I love the smell of cinnamon in the kitchen. I wanted to make a quick and easy recipe for a breakfast muffin to go with coffee. And, I wanted it to give me that cinnamon filling and crumbly top of a coffee cake. I like the ease of muffins in the morning (or really any time). This recipe can be made vegan, if you use an egg replacer.
Preparation Time: 15 minutes
Cooking Time: 25 minutes
FILLING 1 cup LIGHT BROWN SUGAR - PACKED (For a sugar-free recipe use coconut sugar instead) 1 Tbsp GROUND CINNAMON TOPPING 1 cup LIGHT BROWN SUGAR - PACKED (For a sugar-free recipe use coconut sugar instead) 1 cup GLUTEN-FREE ALL PURPOSE FLOUR (with Xanthan Gum) - I used Bob's Red Mill 1-1 1 Tbsp GROUND CINNAMON 1/2 cup VEGAN BUTTER - softened and chopped up MUFFIN BATTER 3 cups GLUTEN-FREE ALL PURPOSE FLOUR (with Xanthan Gum) 2 tsp BAKING POWDER 1/4 cup LIGHT BROWN SUGAR - PACKED (For a sugar-free recipe use coconut sugar instead) 3/4 cup GRANULATED SUGAR (For a sugar-free recipe use coconut sugar instead) 1 tsp GROUND CINNAMON 1/2 tsp SALT 1 cup VEGAN BUTTER - melted 1 tsp VANILLA EXTRACT 3 EGGS, at room temperature (To make VEGAN - use egg replacer like FLAX eggs) 3/4 cup unsweetened NON-DAIRY MILK (I used Cashew Milk)
- PRE-HEAT oven to 350 degrees F
- Prepare 24 standard muffin tins with paper liners
- FILLING: In a small bowl, WHISK all the filling ingredients until there are no brown sugar lumps. Set aside.
- TOPPING: In a medium bowl, COMBINE all the topping ingredients and mix until it forms small crumbles. If you have a pastry blade that might help.
- REFRIGERATE the topping until later
- BATTER: In a large bowl, MIX together the flour, baking powder, light brown sugar, granulated sugar, cinnamon, and salt.
- ADD the melted butter and vanilla, and using a hand mixer on low, completely combined with the dry ingredients.
- BEAT in the eggs and mix until smooth.
- POUR the milk in, about a 1/4 cup at a time, and BEAT until smooth.
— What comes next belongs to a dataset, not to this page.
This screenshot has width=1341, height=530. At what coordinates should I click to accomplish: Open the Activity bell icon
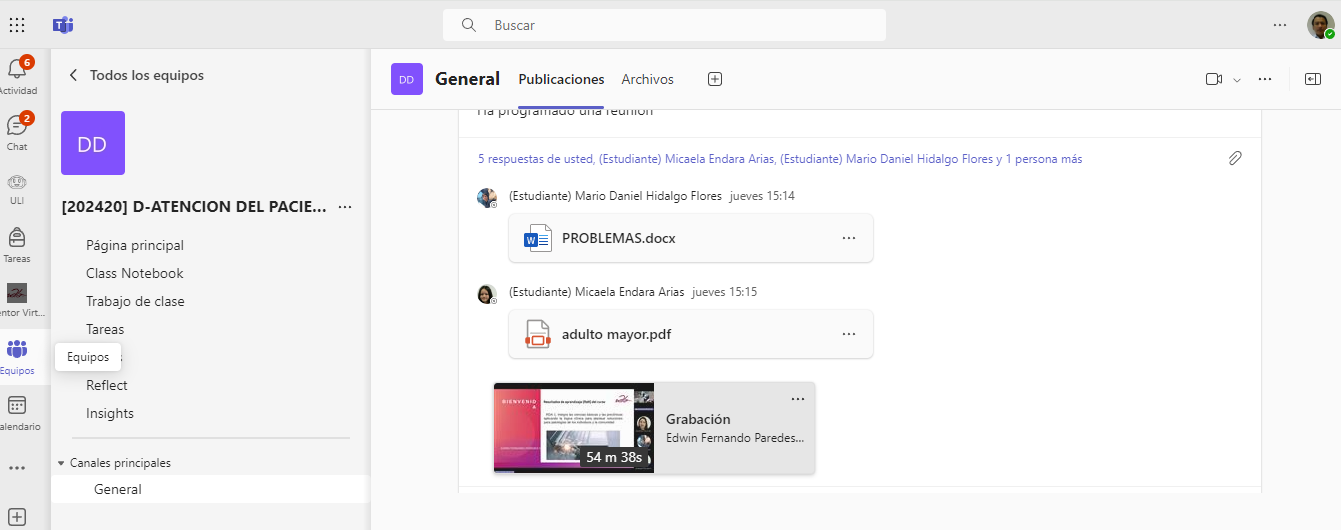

Set aside.
- ASSEMBLE: FILL muffin cups about 1/4 full with batter.
- SPRINKLE the filling on top of the batter in each muffin cup; cover from side to side.
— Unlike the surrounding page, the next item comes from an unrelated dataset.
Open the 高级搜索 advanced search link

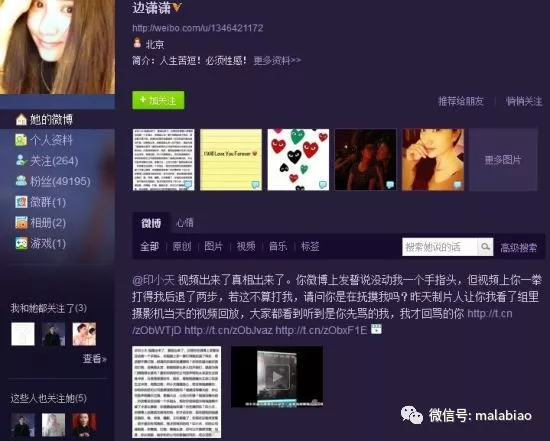click(518, 247)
- FILL muffin cups with the rest of the batter (about 1/2 full – do not overfill)
- SPRINKLE topping evenly over muffins in each cup and pat down so that it covers nicely
- BAKE: 20-25 minutes or until a toothpick comes out clean from the center of the muffins
- COOL in the pans for 10 minutes before serving or moving muffins to a cooling rack
- STORE in an air-tight container for a few days or freeze for up to 3 months. Thaw in the refrigerator and heat in the microwave for 10-15 seconds. These muffins are awesome when warm – I have been spreading vegan cream cheese on top.